Simulated Author's Rebuttal

3 responses · 0 unresolved

We thank the referee for their constructive and positive review, which highlights both the significance of the work and areas for methodological clarification. We address each major comment below and will revise the manuscript accordingly.

read point-by-point responses
  1. Referee: [Results (energy estimates paragraph)] Results section on energy estimates: the statement that 'at least half of these bursts may be consistent with micronovae' rests on initial/rough energy calculations, yet the manuscript provides no explicit formula, distance assumptions, or bolometric corrections used to derive these values. Given the explicit note that limited cadence prevents high-confidence classification, this step is load-bearing for the claim of a 'substantial fraction' of micronovae and requires a dedicated methods subsection with uncertainty propagation.

    Authors: We agree that the energy estimates require explicit documentation to support the claim. In the revised manuscript we will add a dedicated subsection in Methods that states the energy formula (excess flux integrated over outburst duration, converted via distance), lists the distance sources (primarily Gaia parallaxes supplemented by literature values), specifies the bolometric corrections (based on typical IP spectral assumptions), and includes uncertainty propagation from distance and flux errors. This will be presented alongside the existing caveats on classification confidence. revision: yes

  2. Referee: [Simulations (detection efficiency)] Simulation section: the forward simulations assume micronovae recur once per year at perfectly regular intervals to derive the 50–70% expected detection rate versus the observed 14%. This regularity assumption is untested and directly affects the inference that 'not all IPs undergo micronovae'; the manuscript should report the sensitivity of the recovered fraction to changes in recurrence time, duty cycle, or stochastic timing (e.g., via an additional panel or table).

    Authors: We acknowledge that the regularity assumption merits testing. We will extend the simulations to vary recurrence times (0.5–3 yr), duty cycles, and include stochastic (Poisson-distributed) timing. The resulting range of expected detection fractions will be reported in an additional table or figure panel, demonstrating that the discrepancy with the observed 14% holds across these variations and thereby reinforcing the inference that not all IPs undergo micronovae. revision: yes

  3. Referee: [Methods (sample and detection)] Methods section on outburst identification: the central claim that the flux increases represent genuine short outbursts intrinsic to the IPs (rather than contamination, artifacts, or unrelated variability) is not accompanied by quantitative criteria or false-positive rate estimates from the ASAS-SN pipeline. Without this, the discrepancy between simulated and observed fractions cannot be unambiguously attributed to astrophysics.

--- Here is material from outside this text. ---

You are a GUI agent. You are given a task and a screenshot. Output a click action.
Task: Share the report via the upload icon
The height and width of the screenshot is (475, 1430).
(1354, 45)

    Authors: We agree that quantitative validation of the detections is needed. In the revised Methods we will specify the exact identification criteria (minimum amplitude above baseline, maximum duration, and significance threshold) and estimate the false-positive rate by applying the identical pipeline to a control sample of stable stars and non-outbursting CVs drawn from the ASAS-SN data. This empirical false-positive fraction will be used to assess the reliability of the 14% rate and to support attribution of the simulation–observation discrepancy to astrophysics. revision: yes

Circularity Check

0 steps flagged

No significant circularity in derivation chain

full rationale

The paper reports an observational search for short optical outbursts in known intermediate polars using ASAS-SN photometry. Detections rely on direct light-curve inspection and positional cross-matching; energy estimates are presented as initial and explicitly caveated. Forward simulations quantify detection incompleteness under stated assumptions (annual regular outbursts, 10-year baseline) without fitting any parameters to the observed 14% fraction or reducing the reported detection rate to a self-consistent input. The inference that not all IPs undergo micronovae follows directly from the mismatch between simulated expectations (50-70%) and observed detections, with no equations or self-citations that force the central claims by construction. The analysis remains self-contained against external photometric benchmarks and does not rename known patterns or import uniqueness theorems.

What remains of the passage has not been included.